Raising Ms. President? I Hope So

raisingmspresWhen I was pregnant for the first time and learned that my baby was a girl, I was overjoyed. Though I would have been happy with a boy, in all my dreams of motherhood the baby in the carriage was female. I dreamed of dressing up my baby and toddler in tiny, lovely clothes; of jointly commiserating one day over periods and boys and the search for the perfect bra; of teaching my smart and clever girl to be brave and strong and fierce the way I believed, even as a kid, that girls should and could naturally be.

My dream came true, times two. My two daughters, now 6 and 8, have worn many pretty dresses and muddy soccer uniforms. They are strong and fierce.

There are a lot of unique challenges we face as parents of girls. But the one that has emerged, for me, as ever more perplexing than some boy trouble or anxiety about a spelling test is this: How to explain to my girls why the power structure that drives the world they live in is so obviously, disappointingly, frustratingly male-dominated. Why, to put it simply, are there so many women in the population but so few women in the positions that control the things which matter most?

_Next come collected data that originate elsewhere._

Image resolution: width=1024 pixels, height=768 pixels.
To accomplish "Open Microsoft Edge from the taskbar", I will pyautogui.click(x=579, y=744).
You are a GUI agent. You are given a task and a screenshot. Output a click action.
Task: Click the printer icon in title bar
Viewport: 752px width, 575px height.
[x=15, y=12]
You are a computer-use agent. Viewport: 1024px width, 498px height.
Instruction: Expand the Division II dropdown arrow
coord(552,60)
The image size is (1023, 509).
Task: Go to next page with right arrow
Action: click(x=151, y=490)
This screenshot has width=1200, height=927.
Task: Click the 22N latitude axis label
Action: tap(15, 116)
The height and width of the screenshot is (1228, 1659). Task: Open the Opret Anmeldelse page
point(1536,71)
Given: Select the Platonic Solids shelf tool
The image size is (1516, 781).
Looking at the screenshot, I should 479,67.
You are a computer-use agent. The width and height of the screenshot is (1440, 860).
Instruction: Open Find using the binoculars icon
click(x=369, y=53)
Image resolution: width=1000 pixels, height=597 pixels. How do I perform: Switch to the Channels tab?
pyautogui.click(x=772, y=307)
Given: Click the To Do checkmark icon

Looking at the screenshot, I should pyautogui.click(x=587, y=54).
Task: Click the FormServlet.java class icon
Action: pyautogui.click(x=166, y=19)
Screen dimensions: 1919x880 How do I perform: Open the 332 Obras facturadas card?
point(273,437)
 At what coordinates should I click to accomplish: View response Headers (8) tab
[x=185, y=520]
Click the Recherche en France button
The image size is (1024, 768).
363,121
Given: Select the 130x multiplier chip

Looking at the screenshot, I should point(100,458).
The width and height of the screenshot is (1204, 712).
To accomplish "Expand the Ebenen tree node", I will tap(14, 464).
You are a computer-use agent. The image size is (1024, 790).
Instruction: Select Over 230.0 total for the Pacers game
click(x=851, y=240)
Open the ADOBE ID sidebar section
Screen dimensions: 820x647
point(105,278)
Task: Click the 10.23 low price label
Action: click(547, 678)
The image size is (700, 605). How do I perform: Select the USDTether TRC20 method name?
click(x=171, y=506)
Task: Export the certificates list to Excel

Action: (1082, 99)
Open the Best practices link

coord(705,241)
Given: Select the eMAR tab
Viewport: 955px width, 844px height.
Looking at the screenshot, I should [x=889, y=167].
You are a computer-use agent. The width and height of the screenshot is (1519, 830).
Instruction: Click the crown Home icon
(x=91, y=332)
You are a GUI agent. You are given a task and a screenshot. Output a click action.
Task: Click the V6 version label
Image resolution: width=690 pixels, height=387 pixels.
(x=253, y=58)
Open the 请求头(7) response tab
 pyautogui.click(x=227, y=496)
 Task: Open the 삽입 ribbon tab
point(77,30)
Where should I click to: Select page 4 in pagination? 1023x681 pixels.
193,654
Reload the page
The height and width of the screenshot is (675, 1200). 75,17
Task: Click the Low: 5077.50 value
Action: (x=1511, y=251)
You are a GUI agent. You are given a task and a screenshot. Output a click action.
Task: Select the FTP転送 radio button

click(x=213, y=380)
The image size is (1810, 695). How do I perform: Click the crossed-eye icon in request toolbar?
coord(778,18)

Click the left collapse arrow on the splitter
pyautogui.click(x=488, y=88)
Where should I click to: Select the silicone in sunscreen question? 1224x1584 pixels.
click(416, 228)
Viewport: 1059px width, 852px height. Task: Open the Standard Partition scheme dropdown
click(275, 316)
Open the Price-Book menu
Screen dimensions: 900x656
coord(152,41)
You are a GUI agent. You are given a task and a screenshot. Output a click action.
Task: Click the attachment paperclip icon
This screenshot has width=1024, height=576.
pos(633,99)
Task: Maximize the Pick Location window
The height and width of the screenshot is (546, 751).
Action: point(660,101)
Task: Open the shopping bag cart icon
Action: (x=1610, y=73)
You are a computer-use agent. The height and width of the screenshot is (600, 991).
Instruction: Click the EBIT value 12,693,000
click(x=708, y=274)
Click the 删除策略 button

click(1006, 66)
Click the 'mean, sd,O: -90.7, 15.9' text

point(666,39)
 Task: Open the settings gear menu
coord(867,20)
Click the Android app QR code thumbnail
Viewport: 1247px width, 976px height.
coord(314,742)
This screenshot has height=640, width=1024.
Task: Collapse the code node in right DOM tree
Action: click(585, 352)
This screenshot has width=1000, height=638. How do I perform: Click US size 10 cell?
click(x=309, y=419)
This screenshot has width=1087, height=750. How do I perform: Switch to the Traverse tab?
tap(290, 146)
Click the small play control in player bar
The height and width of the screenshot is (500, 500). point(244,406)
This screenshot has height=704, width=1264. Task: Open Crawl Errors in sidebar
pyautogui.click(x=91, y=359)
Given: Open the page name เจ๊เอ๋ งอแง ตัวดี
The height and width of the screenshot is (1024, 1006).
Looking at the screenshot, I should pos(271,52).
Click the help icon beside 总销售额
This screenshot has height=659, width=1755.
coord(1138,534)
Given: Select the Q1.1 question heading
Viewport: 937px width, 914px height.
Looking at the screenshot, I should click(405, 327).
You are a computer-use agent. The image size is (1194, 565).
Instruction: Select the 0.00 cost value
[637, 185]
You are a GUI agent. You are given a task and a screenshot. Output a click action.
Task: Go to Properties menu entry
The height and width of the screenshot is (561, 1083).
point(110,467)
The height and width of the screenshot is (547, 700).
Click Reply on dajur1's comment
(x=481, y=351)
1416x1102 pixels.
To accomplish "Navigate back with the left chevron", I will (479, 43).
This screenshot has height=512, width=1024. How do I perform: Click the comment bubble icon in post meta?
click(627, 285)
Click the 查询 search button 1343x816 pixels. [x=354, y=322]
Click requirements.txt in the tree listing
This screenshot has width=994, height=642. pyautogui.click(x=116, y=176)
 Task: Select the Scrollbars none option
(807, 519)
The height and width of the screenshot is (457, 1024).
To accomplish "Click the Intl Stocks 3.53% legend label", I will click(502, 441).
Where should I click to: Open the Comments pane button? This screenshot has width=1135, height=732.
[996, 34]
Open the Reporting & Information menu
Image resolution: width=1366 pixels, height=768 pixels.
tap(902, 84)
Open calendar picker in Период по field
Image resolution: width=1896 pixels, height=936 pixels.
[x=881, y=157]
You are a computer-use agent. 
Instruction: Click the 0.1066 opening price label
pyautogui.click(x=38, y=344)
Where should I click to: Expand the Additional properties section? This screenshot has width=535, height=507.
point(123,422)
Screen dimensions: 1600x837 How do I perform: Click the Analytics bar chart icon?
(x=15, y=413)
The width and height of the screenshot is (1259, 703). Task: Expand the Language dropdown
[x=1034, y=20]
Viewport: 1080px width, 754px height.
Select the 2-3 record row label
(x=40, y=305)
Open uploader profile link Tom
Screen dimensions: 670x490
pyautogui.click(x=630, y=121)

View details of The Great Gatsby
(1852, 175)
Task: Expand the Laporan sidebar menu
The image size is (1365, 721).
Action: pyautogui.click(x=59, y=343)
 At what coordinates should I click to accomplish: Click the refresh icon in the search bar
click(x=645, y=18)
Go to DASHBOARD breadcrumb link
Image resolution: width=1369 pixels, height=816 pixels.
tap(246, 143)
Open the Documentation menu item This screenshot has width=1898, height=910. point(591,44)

Why aren’t my daughters reflected and represented in the government that determines their rights, freedoms and lives?

What do I say when they innocently ask, “Mom, why is there never a girl president?”

These are the questions the new documentary Raising Ms. President, directed by Kiley Lane Parker and which began as a Kickstarter project, explores. I attended one of the first screenings of this film on Wednesday night in Seattle, where my clinging but often suppressed frustrations about the political inequities of women in the United States were both reignited and partly assuaged with the hope for change.

There is a huge problem in our country, an elephant in the national living room, the documentary confirms. The United States ranks smack in the dead middle of nearly 200 nations in the world in terms of the percentage of Congress/legislature seats held by women, behind Afghanistan and Iraq.

The statistics are both familiar and sobering: Women make up only 18 percent of Congress and 24 percent of state legislators in 2013, despite comprising more than half of the U.S. population, according to the Center for American Women and Politics.

Fifty percent less women than men consider running for office; of those, 30 percent less actually run, with only a fraction seeking higher office, according to a 2005 study. Women of color represent only 4.5% of Congress but 18 percent of the U.S. population.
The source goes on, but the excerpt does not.